Secondo uno studio dell'ISTAT, “Le richieste di aiuto durante la pandemia” [1], i dati sono riferiti all'anno 2020, nel periodo della pandemia le chiamata d'aiuto sono aumentate di quasi l'80%.
Il picco di telefonate al 1522 è avvenuto tra aprile e maggio 2020.
Il lockdown, lo ricordiamo tutti, è partito nel mese di marzo ed è bastato un mese, quindi, di convivenza forzata con i familiari e coniugi per scatenare le violenze domestiche. Si sono registrati incrementi soprattutto al Sud e nelle isole, lì dove il lavoro è venuto più a mancare. Mariti e padri frustrati dalla mancanza di un'occupazione già, evidentemente, poco appagante e mal retribuita ha fatto sì che tirassero fuori il peggio di loro stessi. Le donne, sono sempre loro a pagare il prezzo più alto.
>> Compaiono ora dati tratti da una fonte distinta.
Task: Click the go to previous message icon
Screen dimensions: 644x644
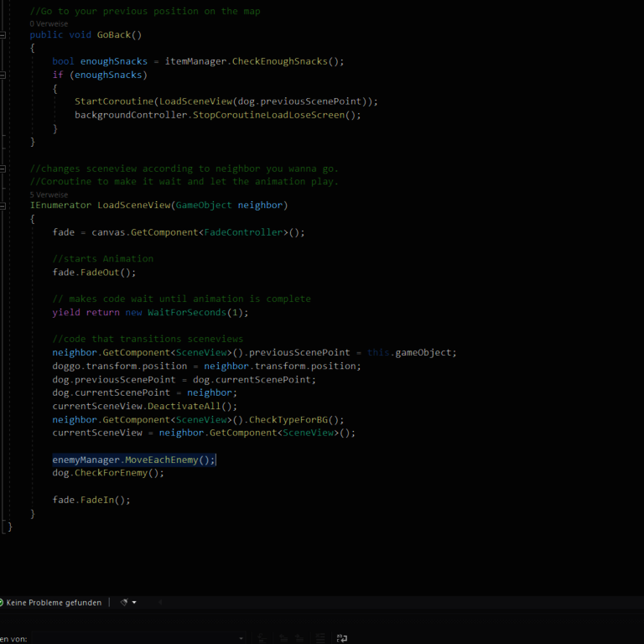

Nel periodo della pandemia, anche tante di loro hanno perso il lavoro e quel periodo di allontanamento dal tetto che le vedeva, forse, già vittime di abusi e violenze, quel lavoro che le rendeva autonome nei movimenti ed economicamente. Costrette alla convivenza hanno subito maltrattamenti, nella migliore delle ipotesi, violenze psicologiche, quelle più subdole, fino ad essere uccise.
Sono tutte le donne in genere ad essere maltrattate, indipendentemente dalla loro condizione o dall'età così come negli anni passati, ma “nel 2020 si è assistito a un aumento delle vittime con più di 55 anni (21,4% nel 2018; 18,9% del 2019; 23,2% nel 2020) e delle giovanissime fino a 24 anni di età (8,1% nel 2018; 9,8% nel 2019; 11,8% nel 2020)”.
Si legge ancora nel rapporto dell'Istat che “l'aumento delle chiamate di questa specifica utenza è stato del 79,5%, passando da 8.427 chiamate del 2019 a 15.128 del 2020. Il canale di contatto preferito rimane il telefono, ma sono cresciuti anche i messaggi di richiesta di aiuto arrivati alla chat dedicata: tra il 2019 e il 2020 questa modalità passa da 683 messaggi a 2.361, con un incremento del 71%”.
Sono quasi sempre le donne a rivolgersi al 1522 anche se non mancano le chiamate provenienti da amici e parenti che, a nostro giudizio, dovrebbe avere sensibilità maggiore per aiutare donne che spesso sotto minaccia non hanno il coraggio di farsi aiutare. Un coraggio che sembra aumentare in coincidenza con la “commemorazione del25 novembre (Giornata mondiale contro la violenza sulle donne), che sembra agire sulle vittime come “effetto motivazionale” nella ricerca di un supporto esterno. In questa data, infatti, si amplia la platea di chi parla pubblicamente della violenza contro le donne, si moltiplicano le iniziative, si rende visibile ciò che durante l'anno non lo è”.
Durante la pandemia sei Centri anti violenza (CAV) hanno dovuto interrompere l'assistenza ma comunque si è riuscito a dare supporto grazie anche al “ruolo della rete territoriale antiviolenza per supportare i Centri nel loro lavoro”. Per quanto riguarda le Case rifugio hanno visto diminuire nei primi cinque mesi del 2020 la capacità di accoglienza con un meno 11%.
Le donne vittime delle famiglie non sono assistite dallo Stato come l'emergenza della violenza contro di loro necessiterebbe e così il 25 novembre le ricorda e poi le scorda per il resto dell'anno.